• **TASK**
Locate each line below that contains the word "This" and copy those lines out in full. Case counts.

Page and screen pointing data
-- -- --

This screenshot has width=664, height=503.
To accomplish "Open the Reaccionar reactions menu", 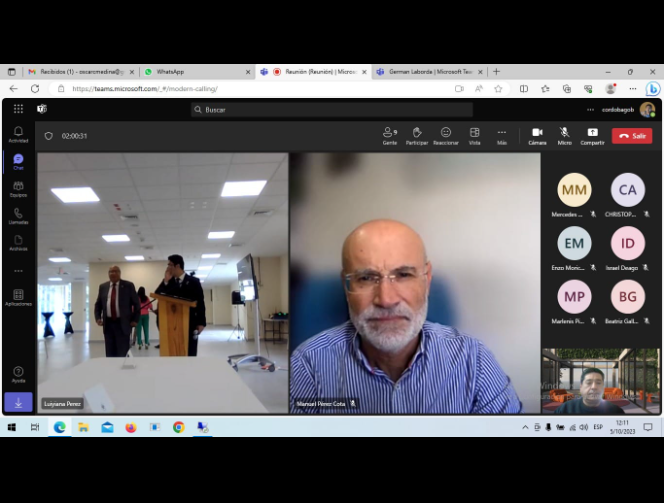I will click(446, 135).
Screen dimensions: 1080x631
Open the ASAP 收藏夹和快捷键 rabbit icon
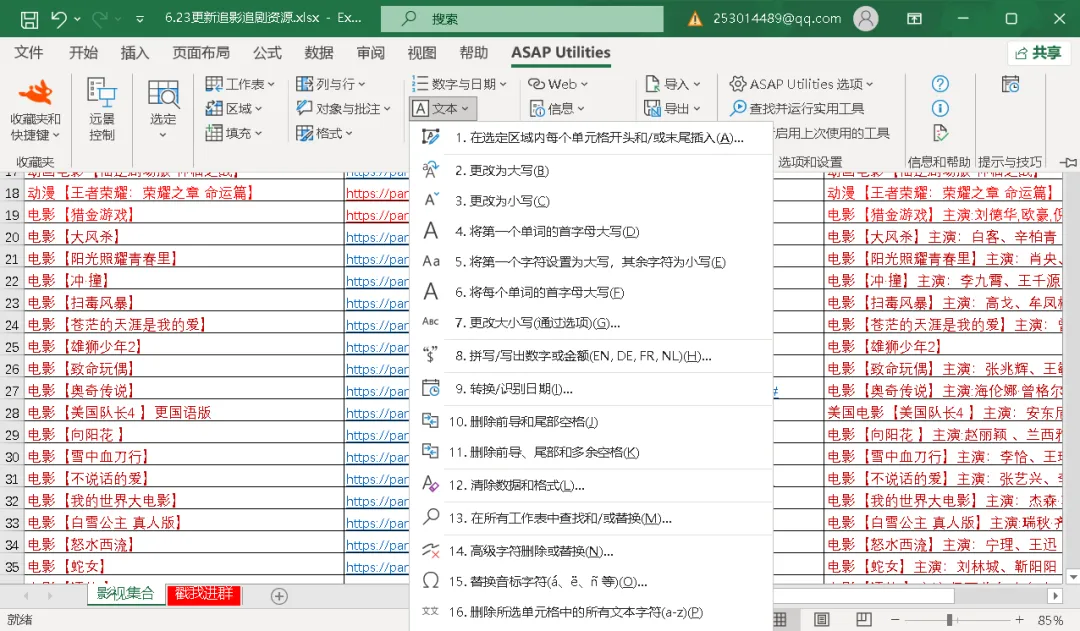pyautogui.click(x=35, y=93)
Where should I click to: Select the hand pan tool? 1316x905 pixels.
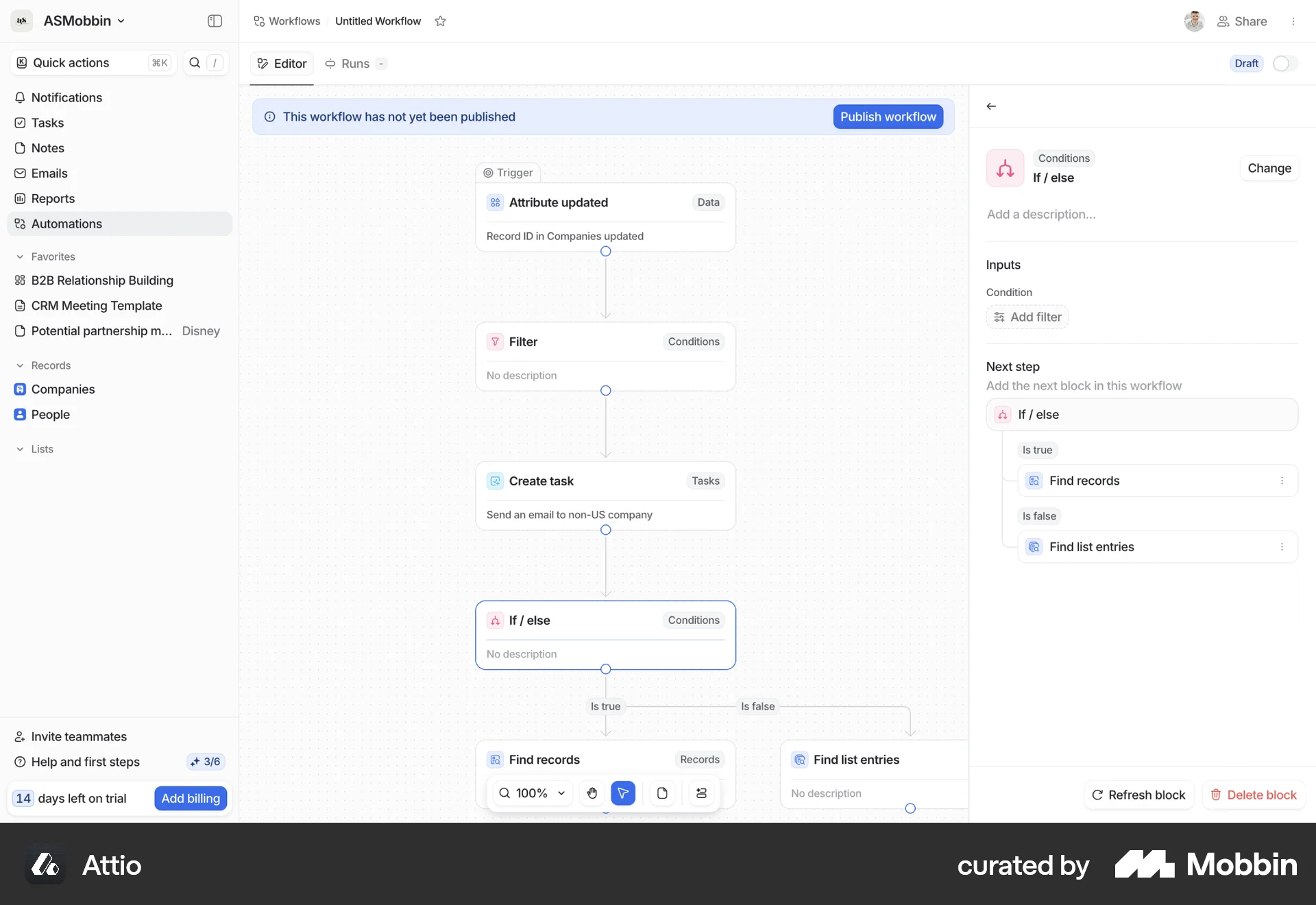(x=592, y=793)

-- -- --

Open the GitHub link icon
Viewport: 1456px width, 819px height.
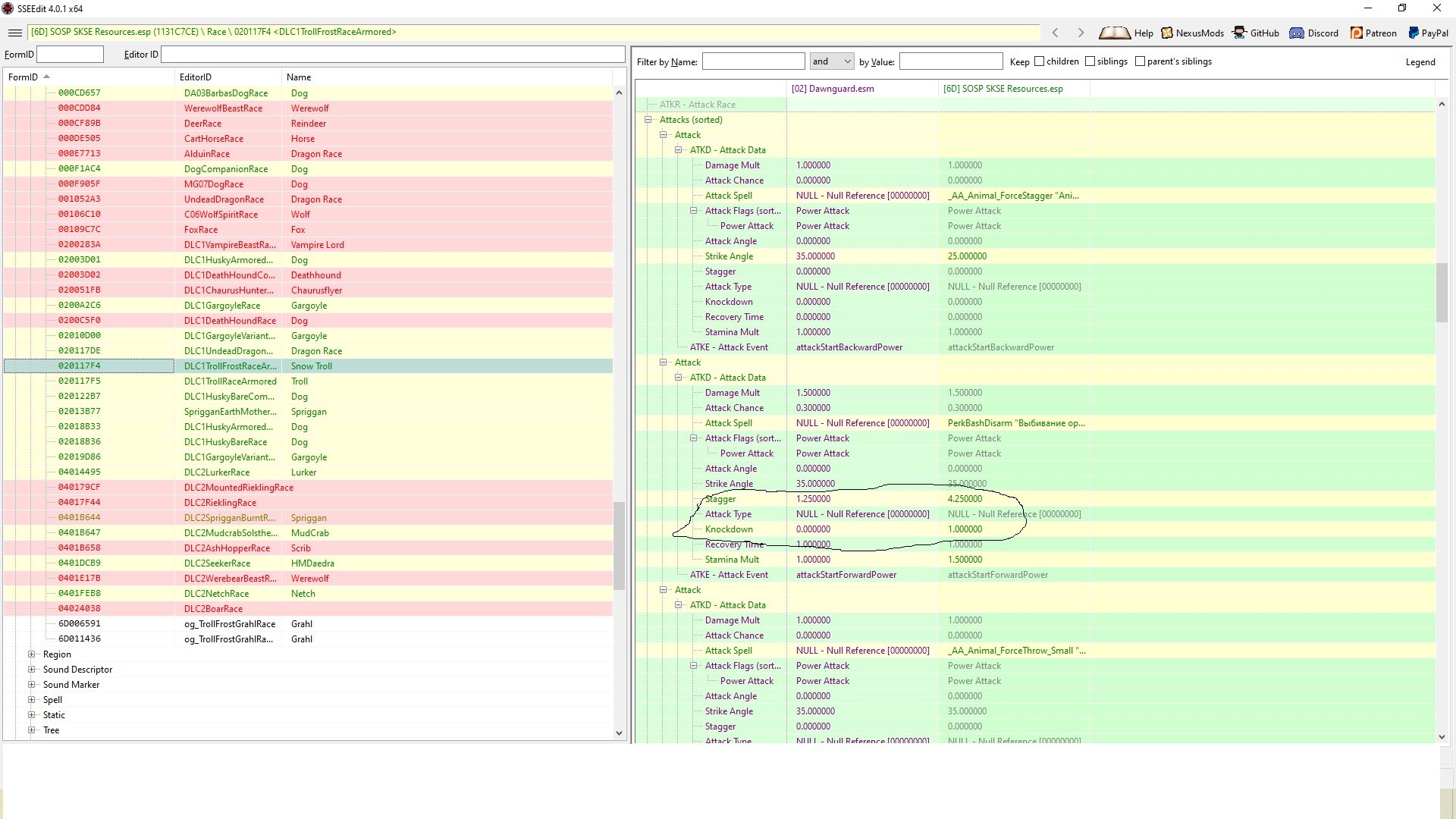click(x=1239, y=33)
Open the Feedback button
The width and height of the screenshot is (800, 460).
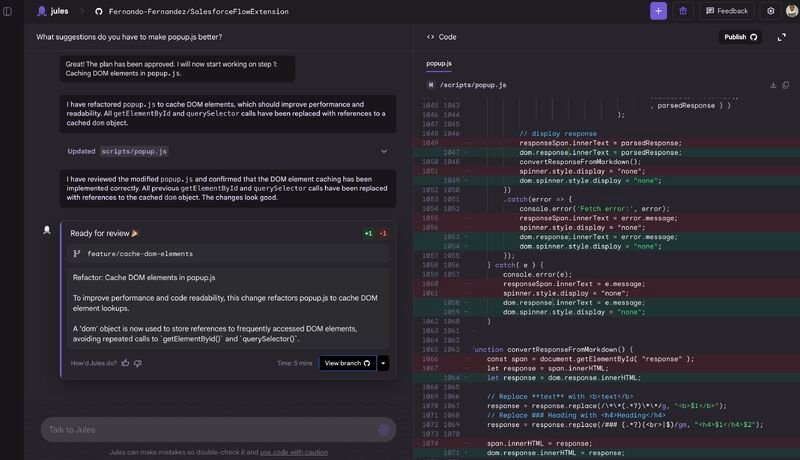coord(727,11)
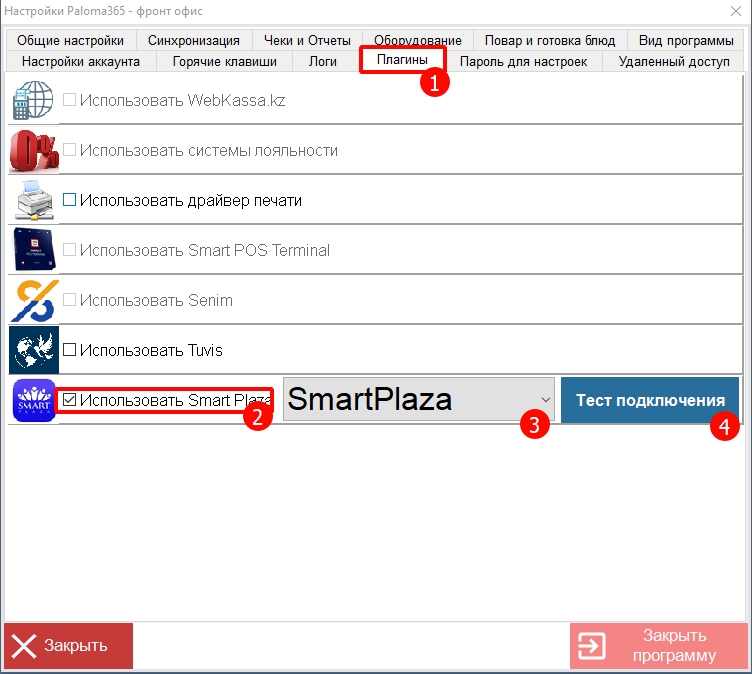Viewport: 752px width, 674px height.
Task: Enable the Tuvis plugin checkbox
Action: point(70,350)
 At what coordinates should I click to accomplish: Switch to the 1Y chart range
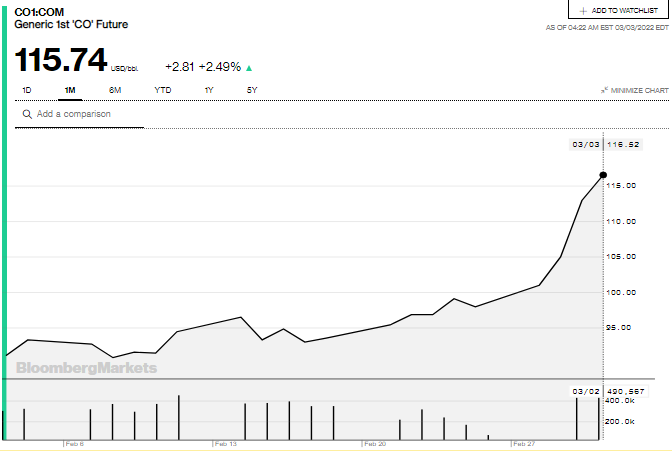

-- -- --

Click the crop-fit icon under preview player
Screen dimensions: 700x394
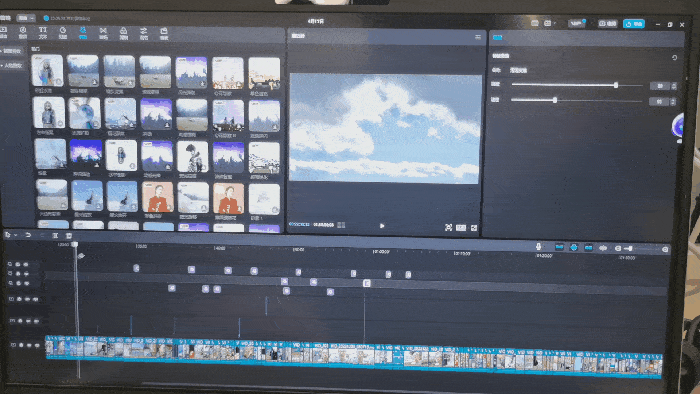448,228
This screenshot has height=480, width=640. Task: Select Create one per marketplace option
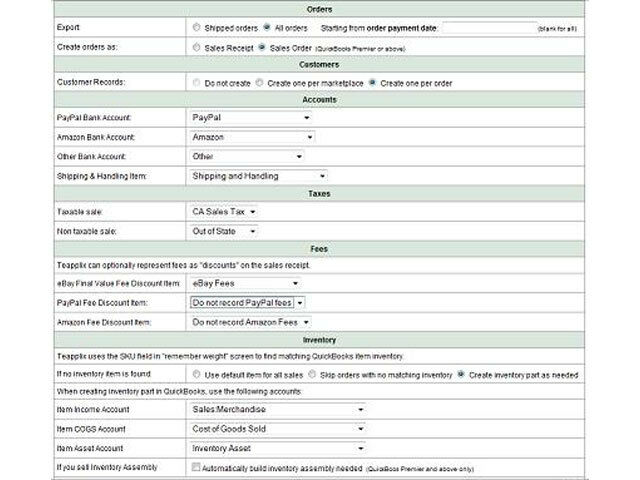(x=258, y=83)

-- -- --

• **EXERCISE RESPONSE**
This screenshot has width=664, height=503.
This screenshot has height=480, width=640. Task: Select Create one per marketplace option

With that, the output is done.